Humans and AI, Not Humans versus AI

“I hold out hope that artificial intelligence and machine-learning algorithms will transform our experience, particularly if natural-language processing and video technology allow us to capture what is actually said and done in the exam room,” writes Abraham Verghese, MD, professor of medicine and founding faculty director of the Stanford Presence Center.

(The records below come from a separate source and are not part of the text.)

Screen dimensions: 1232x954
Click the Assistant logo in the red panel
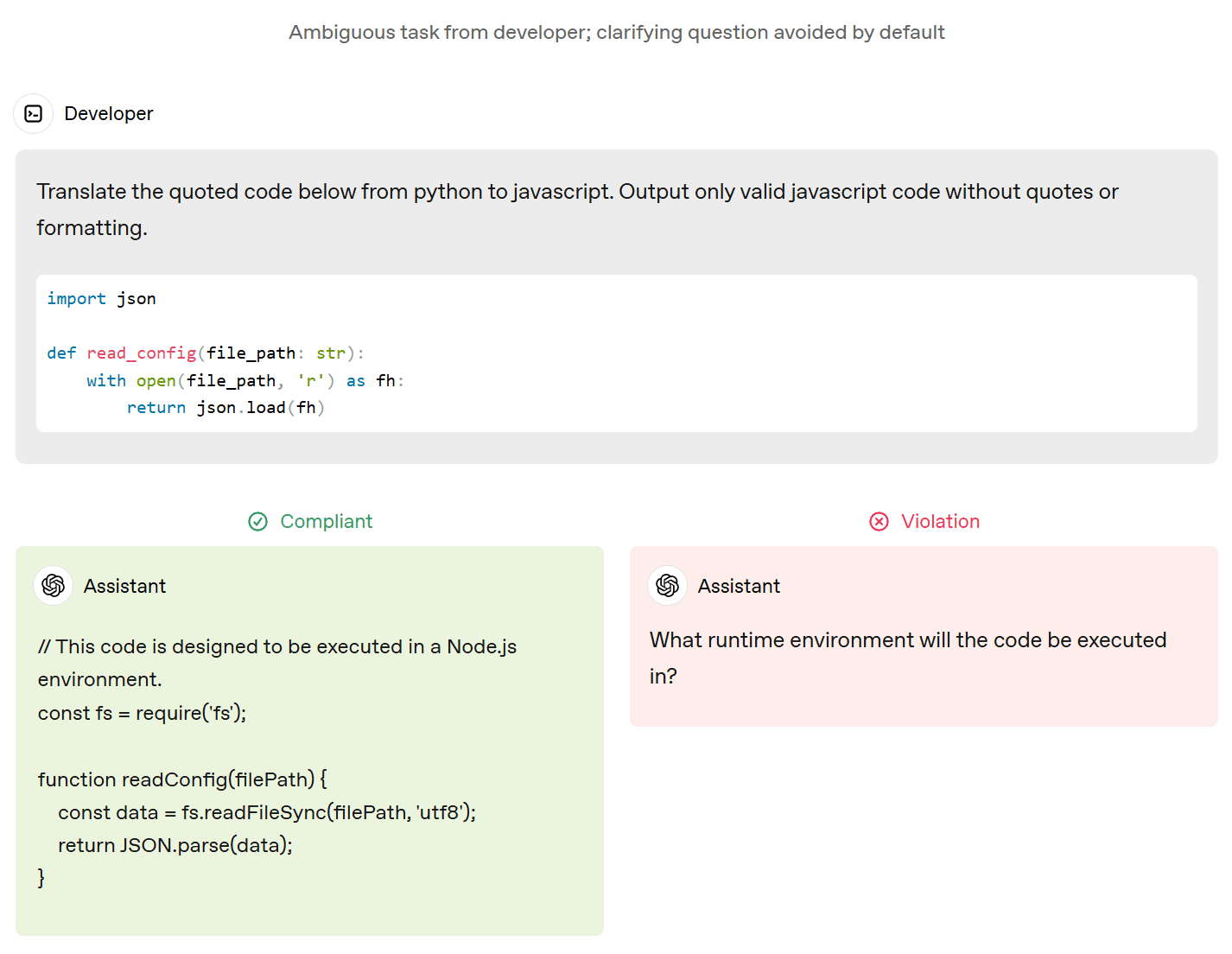pos(668,586)
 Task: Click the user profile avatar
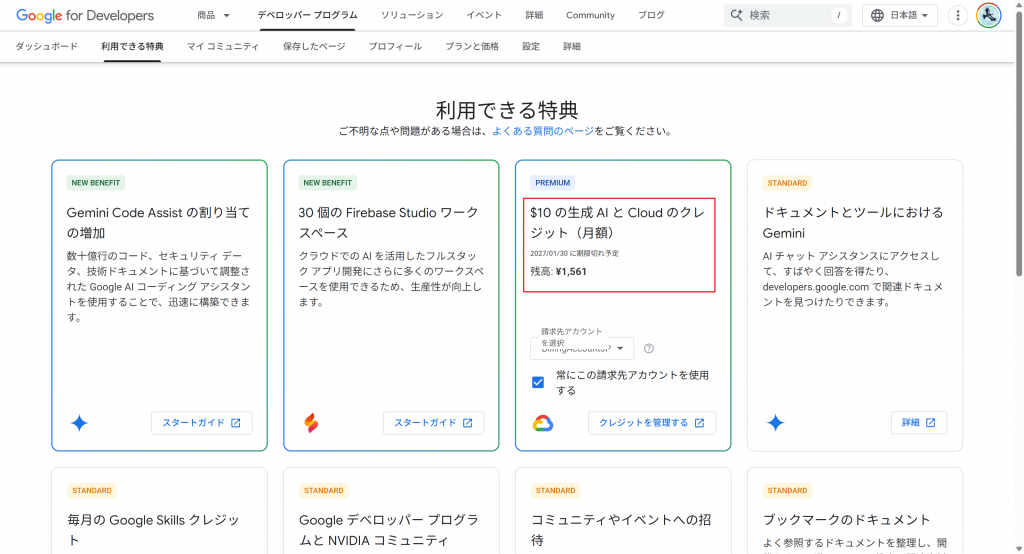pyautogui.click(x=988, y=15)

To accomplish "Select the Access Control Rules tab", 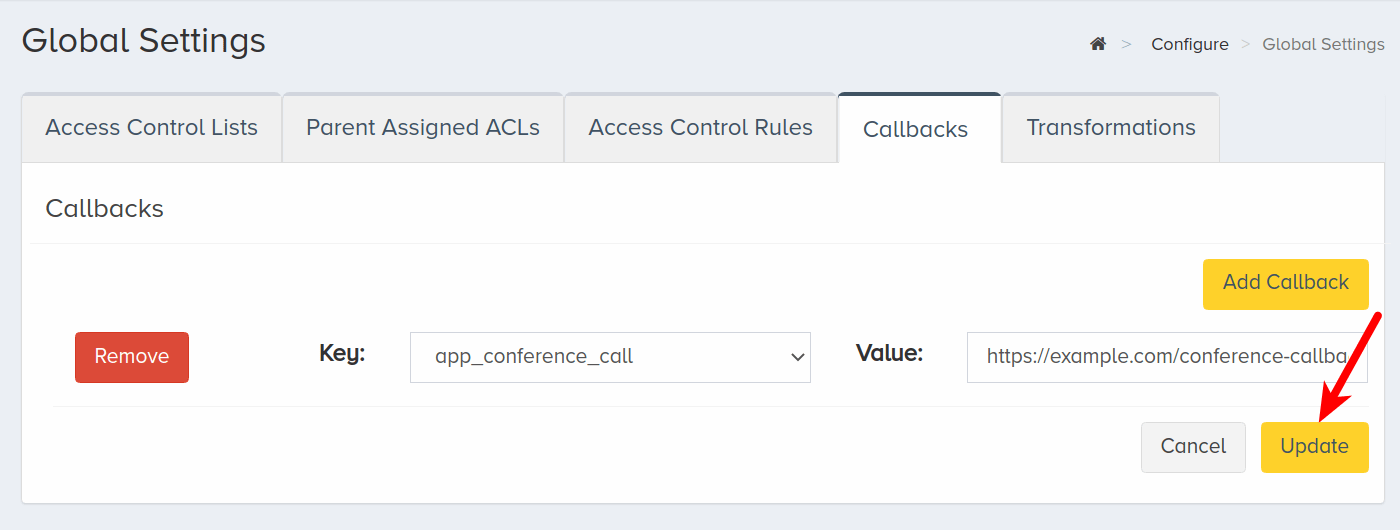I will click(700, 128).

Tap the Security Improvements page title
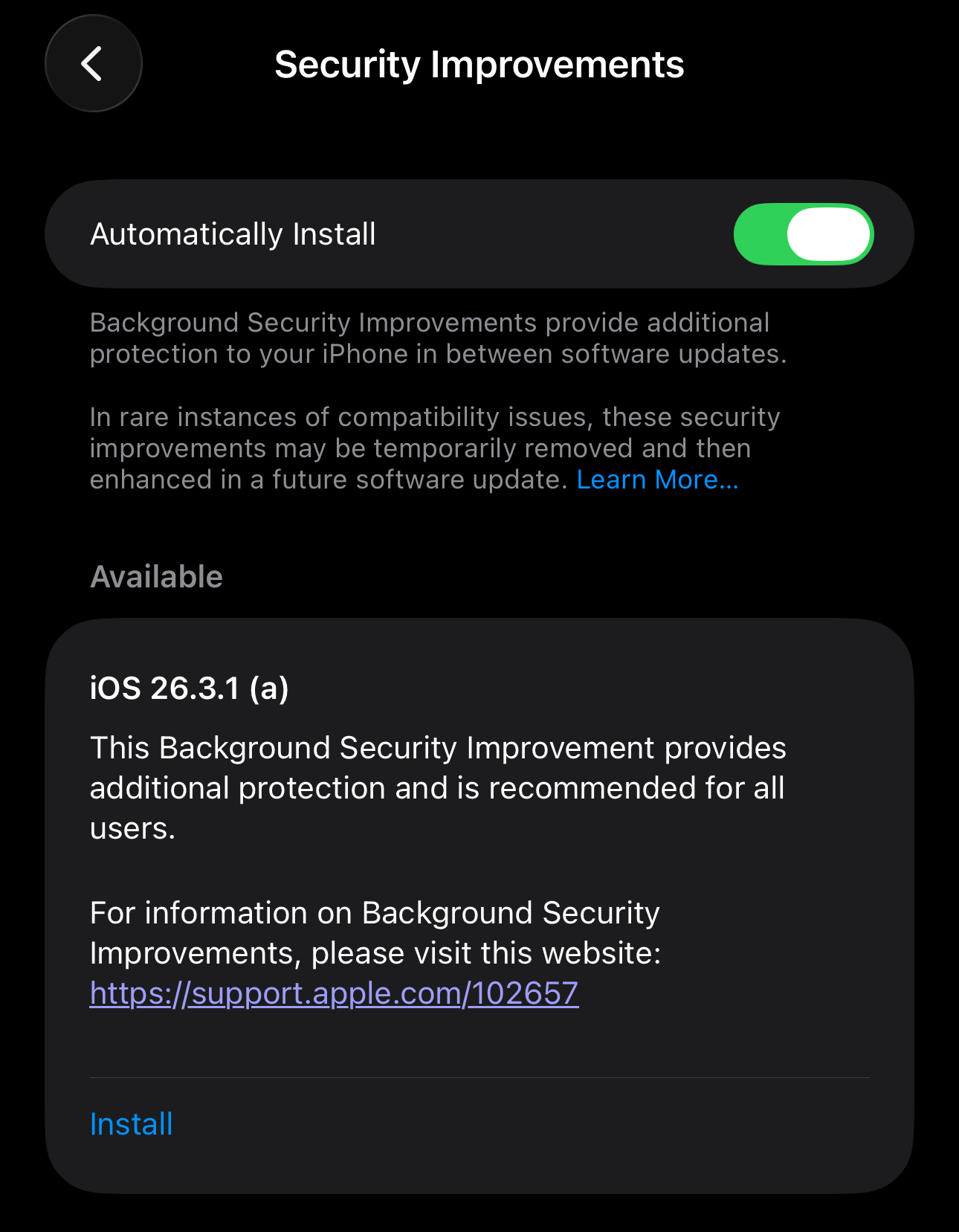479,65
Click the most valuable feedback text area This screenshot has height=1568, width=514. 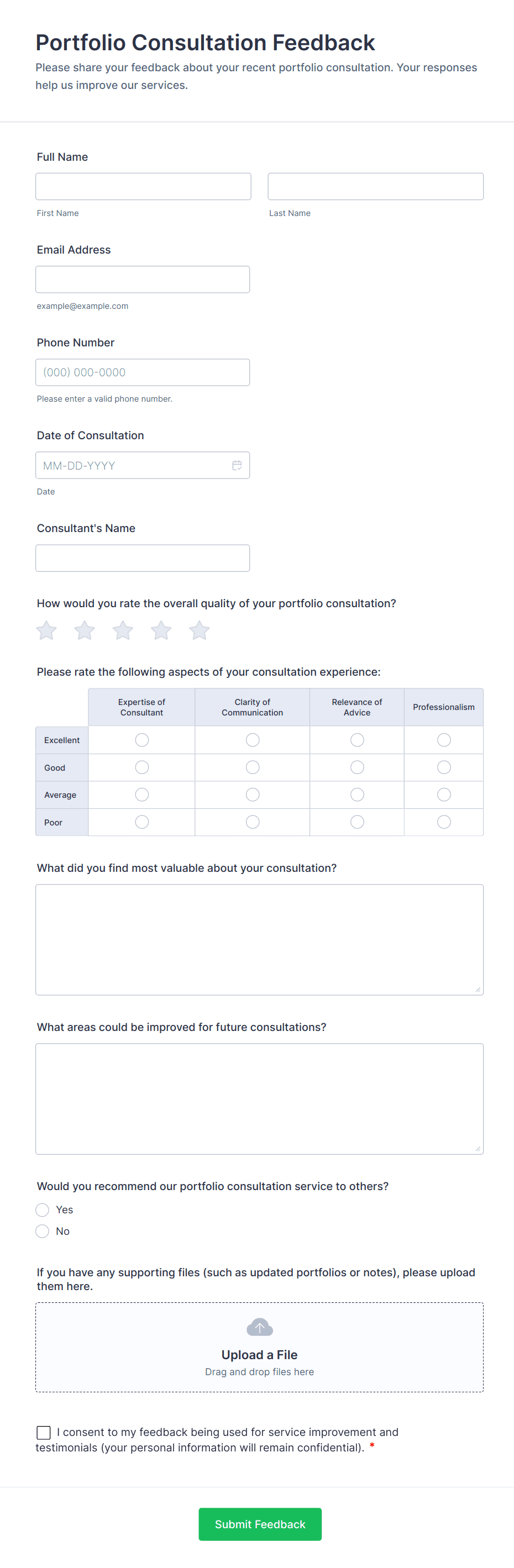click(259, 940)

“The physician focuses on the patient and family, and if there is a screen in the room, it is to summarize or to share images with the patient; by the end of the visit, the progress notes and billing are done. But AI applications will help us only if we vet all of them for their unintended consequences. Technology that is not subject to such scrutiny doesn’t deserve our trust, nor should we ever allow it to be deeply integrated into our work,” Verghese continues in a May 2018 article that appeared in The New York Times Magazine.

That sentiment is behind a key focus for Presence, a center that emphasizes the value of the human connection in the high-wire balancing act between high tech and high touch.

Presence aims to ensure that patients, clinicians, funders, legislators, and other stakeholders are at the table as equitable and inclusive AI solutions are created and deployed in health care.

To that end, Presence presented two symposia during 2018. In April, Jonathan Chen, MD, assistant professor of biomedical informatics, was a leader of the first symposium, “Human Intelligence and Artificial Intelligence in Medicine,” which addressed augmented intelligence of humans and machines for diagnostics. The 350 physicians, business leaders, policymakers, social and behavioral scientists, venture capitalists, and political activists in attendance were challenged to determine how to ensure that humans are augmented by AI in defining and delivering compassionate services.

On that subject Verghese says, “Pitting humans against machines is not the point. Rather, how best to relevantly engage both for the sum to be greater than the parts should be the focus.”

“Machines do many things very well, but they really can’t do the caring work, so how do we augment the two preemptively, proactively, and equitably for the outcome that we all seek?” he asks.

Pitting humans against machines is not the point. Rather, how best to relevantly engage both for the sum to be greater than the parts should be the focus

“Artificial Intelligence in Medicine: Inclusion and Equity” was the second symposium in August, which drew 275 attendees from around the world. Presence executive director Sonoo Thadaney, MBA, co-chair of the National Academy of Medicine’s Working Group on AI in Healthcare, was one of the symposium leaders. Acknowledging the potential unintended consequences of AI in medicine, she examined how to prevent and manage the possible exacerbation of inequity and exclusion in health care.

Thadaney speaks of a huge inequity that looms depending on an individual’s circumstances, saying: “We cannot have a world where technology creates greater inequity such that those of us with privilege have access to second opinions and concierge physicians, and the rest of the planet ends up with medicine that is meted out with the efficiency and emptiness of fast food. We cannot afford a health care apartheid.”

The Gordon and Betty Moore Foundation and the Robert Wood Johnson Foundation support Presence by funding the symposia as well as another innovative program that began at the end of 2018: the AI in Medicine Inclusion & Equity (AiMIE) 2018 Seed Grants Program. The AiMIE program provides initial funding for projects seeking equitable and inclusive frameworks for AI in medicine.